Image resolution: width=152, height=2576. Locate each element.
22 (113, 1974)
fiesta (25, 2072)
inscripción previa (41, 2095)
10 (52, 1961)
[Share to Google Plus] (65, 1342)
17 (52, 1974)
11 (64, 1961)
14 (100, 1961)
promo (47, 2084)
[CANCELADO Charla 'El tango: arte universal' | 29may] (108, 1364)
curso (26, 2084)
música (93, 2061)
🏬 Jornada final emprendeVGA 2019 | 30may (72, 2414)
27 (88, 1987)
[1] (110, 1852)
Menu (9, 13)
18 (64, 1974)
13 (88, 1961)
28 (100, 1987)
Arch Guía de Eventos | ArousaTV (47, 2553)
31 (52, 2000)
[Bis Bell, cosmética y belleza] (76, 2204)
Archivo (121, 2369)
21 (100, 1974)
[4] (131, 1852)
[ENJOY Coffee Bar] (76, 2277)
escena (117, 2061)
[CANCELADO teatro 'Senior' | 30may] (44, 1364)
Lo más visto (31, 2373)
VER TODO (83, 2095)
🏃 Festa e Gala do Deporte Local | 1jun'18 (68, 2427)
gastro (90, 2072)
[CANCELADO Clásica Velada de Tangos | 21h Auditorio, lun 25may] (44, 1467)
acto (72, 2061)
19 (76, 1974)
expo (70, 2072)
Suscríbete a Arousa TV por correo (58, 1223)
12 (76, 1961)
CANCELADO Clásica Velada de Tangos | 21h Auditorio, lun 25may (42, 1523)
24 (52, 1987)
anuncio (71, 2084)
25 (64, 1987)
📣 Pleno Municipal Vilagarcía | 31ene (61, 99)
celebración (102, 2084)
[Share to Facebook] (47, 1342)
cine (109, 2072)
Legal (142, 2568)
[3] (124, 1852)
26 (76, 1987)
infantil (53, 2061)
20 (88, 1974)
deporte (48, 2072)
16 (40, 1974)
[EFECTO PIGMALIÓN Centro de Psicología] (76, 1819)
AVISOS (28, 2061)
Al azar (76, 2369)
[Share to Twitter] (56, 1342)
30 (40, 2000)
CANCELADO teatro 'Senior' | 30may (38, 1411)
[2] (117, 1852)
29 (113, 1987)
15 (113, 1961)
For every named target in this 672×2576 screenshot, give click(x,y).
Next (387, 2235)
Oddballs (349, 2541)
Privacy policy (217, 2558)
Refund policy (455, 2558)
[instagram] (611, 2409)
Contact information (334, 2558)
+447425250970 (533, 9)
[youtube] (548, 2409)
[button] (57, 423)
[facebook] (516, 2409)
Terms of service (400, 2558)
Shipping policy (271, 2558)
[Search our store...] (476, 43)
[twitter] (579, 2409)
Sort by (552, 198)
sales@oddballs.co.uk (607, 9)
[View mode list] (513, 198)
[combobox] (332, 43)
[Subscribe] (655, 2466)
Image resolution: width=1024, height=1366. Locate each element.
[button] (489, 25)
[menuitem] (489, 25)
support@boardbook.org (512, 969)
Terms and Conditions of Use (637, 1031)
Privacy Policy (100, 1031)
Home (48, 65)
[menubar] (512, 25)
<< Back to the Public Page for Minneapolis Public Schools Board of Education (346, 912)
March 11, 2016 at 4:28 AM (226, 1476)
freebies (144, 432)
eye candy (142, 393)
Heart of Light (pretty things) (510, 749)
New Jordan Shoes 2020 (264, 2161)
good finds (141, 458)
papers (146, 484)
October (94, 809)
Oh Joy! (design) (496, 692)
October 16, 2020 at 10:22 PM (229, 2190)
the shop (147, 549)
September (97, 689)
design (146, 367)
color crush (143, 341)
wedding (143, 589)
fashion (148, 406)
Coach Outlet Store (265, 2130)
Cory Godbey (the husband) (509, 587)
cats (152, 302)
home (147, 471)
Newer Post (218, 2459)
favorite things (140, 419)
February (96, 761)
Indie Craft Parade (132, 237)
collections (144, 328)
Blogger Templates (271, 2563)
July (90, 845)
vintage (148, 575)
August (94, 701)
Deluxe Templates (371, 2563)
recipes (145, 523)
━━━━━━━━━━━━━━━━
Identify each line in the records above containing the word "Share"; copy those lines.

## EXERCISE OUTPUT
[Share to Google Plus] (65, 1342)
[Share to Facebook] (47, 1342)
[Share to Twitter] (56, 1342)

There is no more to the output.